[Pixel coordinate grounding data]

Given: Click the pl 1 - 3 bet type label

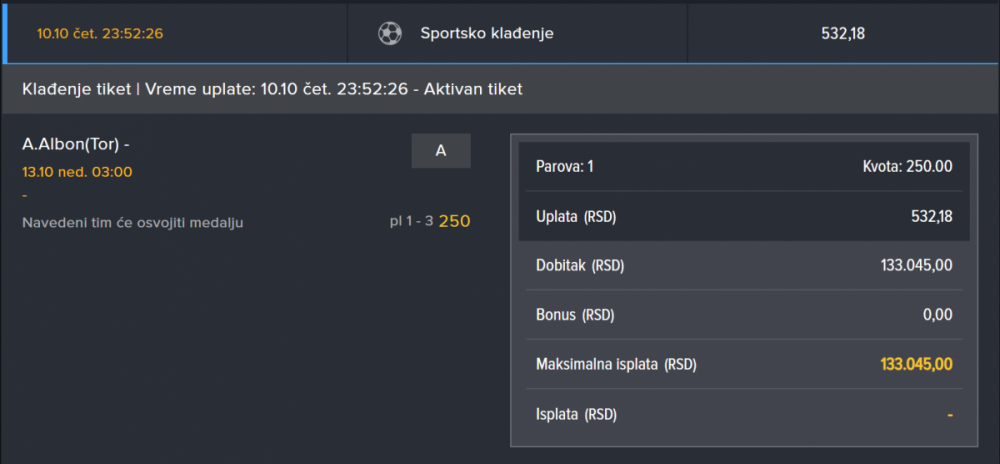Looking at the screenshot, I should (x=411, y=221).

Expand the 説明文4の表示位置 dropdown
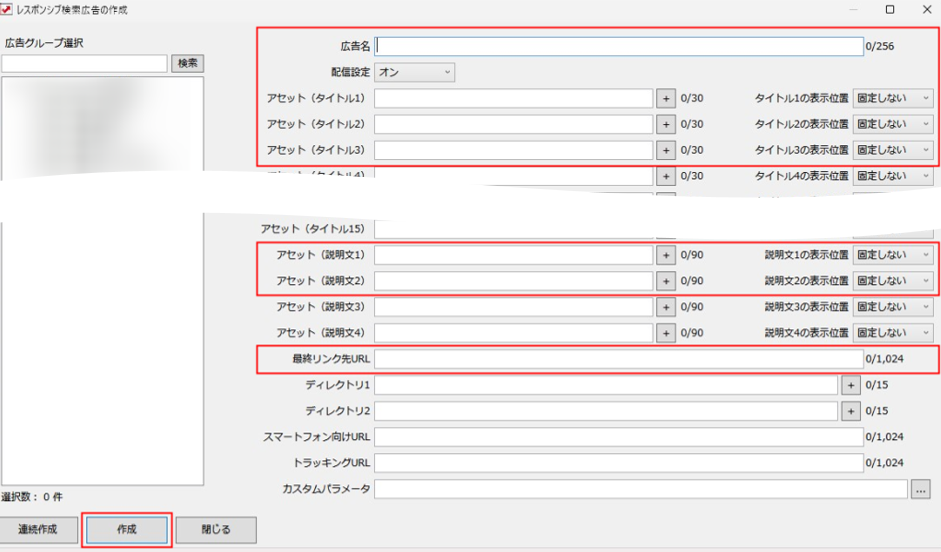point(893,333)
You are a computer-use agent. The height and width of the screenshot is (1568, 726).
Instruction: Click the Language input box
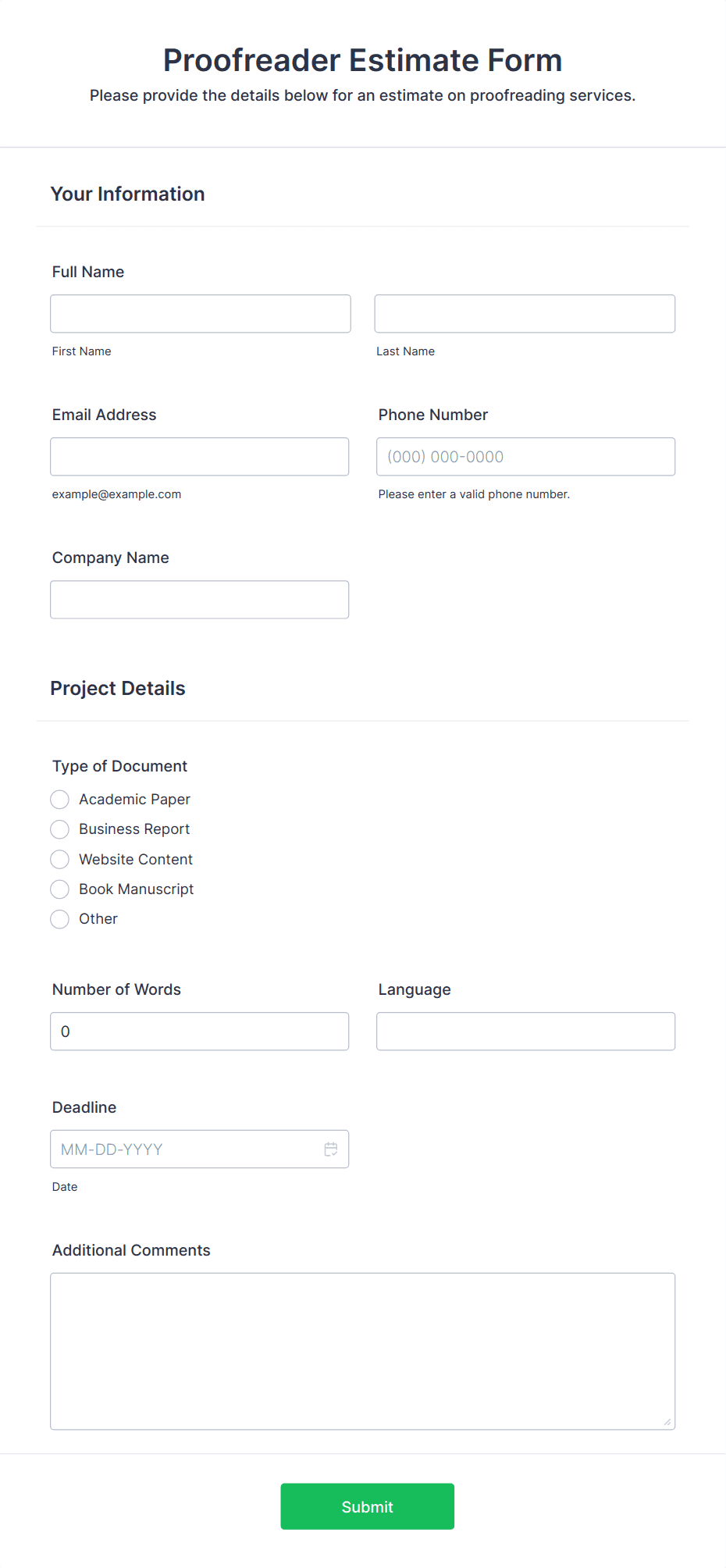pyautogui.click(x=525, y=1031)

### WORK ORDER
What is needed is every entry written out word for word, with no pictures.

### ANSWER FOR THIS EXERCISE
Given: Click the pl 1 - 3 bet type label

Looking at the screenshot, I should (x=411, y=221).

Expand the 説明文4の表示位置 dropdown
point(893,333)
You are a computer-use agent. The height and width of the screenshot is (1568, 726).
Instruction: Click the Language input box
pyautogui.click(x=525, y=1031)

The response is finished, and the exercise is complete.